WHAT THIS TASK INVOLVES: The data below holds a line containing "Task: Open a" and a line containing "Click the Period"; please quote exactly those two lines and every line between them, and nothing else.

BEGIN DATASET CONTENT

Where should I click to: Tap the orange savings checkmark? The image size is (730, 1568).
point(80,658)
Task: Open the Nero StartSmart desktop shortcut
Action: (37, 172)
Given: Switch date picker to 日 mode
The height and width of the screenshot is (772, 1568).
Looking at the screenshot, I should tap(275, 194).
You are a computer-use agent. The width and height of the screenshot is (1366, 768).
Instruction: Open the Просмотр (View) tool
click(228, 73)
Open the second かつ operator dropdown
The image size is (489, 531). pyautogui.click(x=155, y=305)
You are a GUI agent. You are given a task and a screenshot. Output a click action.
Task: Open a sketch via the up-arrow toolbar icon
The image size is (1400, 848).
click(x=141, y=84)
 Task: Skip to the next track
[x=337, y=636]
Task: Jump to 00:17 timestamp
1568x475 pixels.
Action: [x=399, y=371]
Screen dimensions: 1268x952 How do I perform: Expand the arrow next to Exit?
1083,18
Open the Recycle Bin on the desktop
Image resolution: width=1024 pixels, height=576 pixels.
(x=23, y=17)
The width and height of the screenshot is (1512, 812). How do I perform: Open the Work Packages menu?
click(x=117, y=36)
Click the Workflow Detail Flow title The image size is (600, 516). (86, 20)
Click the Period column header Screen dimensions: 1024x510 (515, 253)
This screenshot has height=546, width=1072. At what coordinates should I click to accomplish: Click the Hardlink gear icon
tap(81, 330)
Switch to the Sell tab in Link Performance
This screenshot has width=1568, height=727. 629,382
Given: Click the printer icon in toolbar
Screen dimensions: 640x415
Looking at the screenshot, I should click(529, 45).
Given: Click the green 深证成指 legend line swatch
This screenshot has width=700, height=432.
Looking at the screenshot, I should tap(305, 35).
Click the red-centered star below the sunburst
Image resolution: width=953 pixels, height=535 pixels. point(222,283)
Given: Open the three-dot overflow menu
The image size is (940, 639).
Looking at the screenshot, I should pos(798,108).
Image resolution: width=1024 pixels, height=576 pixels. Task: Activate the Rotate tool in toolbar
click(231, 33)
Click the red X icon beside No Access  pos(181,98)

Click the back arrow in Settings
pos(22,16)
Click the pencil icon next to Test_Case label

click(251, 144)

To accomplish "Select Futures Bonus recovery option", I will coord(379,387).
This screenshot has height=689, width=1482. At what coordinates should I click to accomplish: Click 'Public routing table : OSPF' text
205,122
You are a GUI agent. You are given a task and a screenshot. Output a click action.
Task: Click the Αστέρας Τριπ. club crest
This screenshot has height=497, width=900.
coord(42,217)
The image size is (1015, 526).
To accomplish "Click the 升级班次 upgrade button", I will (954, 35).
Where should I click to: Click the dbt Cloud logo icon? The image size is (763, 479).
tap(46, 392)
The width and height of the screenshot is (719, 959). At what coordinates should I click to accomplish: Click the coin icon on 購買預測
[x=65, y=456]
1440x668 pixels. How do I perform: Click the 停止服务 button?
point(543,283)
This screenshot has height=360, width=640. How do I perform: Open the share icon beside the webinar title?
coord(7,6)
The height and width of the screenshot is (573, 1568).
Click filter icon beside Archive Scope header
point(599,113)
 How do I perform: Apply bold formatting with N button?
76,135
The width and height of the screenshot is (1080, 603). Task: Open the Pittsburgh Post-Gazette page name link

END DATASET CONTENT

SOLUTION FOR THIS EXERCISE:
Task: Open a sketch via the up-arrow toolbar icon
The image size is (1400, 848).
click(x=141, y=84)
 Task: Skip to the next track
[x=337, y=636]
Task: Jump to 00:17 timestamp
1568x475 pixels.
Action: [x=399, y=371]
Screen dimensions: 1268x952 How do I perform: Expand the arrow next to Exit?
1083,18
Open the Recycle Bin on the desktop
Image resolution: width=1024 pixels, height=576 pixels.
(x=23, y=17)
The width and height of the screenshot is (1512, 812). How do I perform: Open the Work Packages menu?
click(x=117, y=36)
Click the Workflow Detail Flow title The image size is (600, 516). (86, 20)
Click the Period column header Screen dimensions: 1024x510 (515, 253)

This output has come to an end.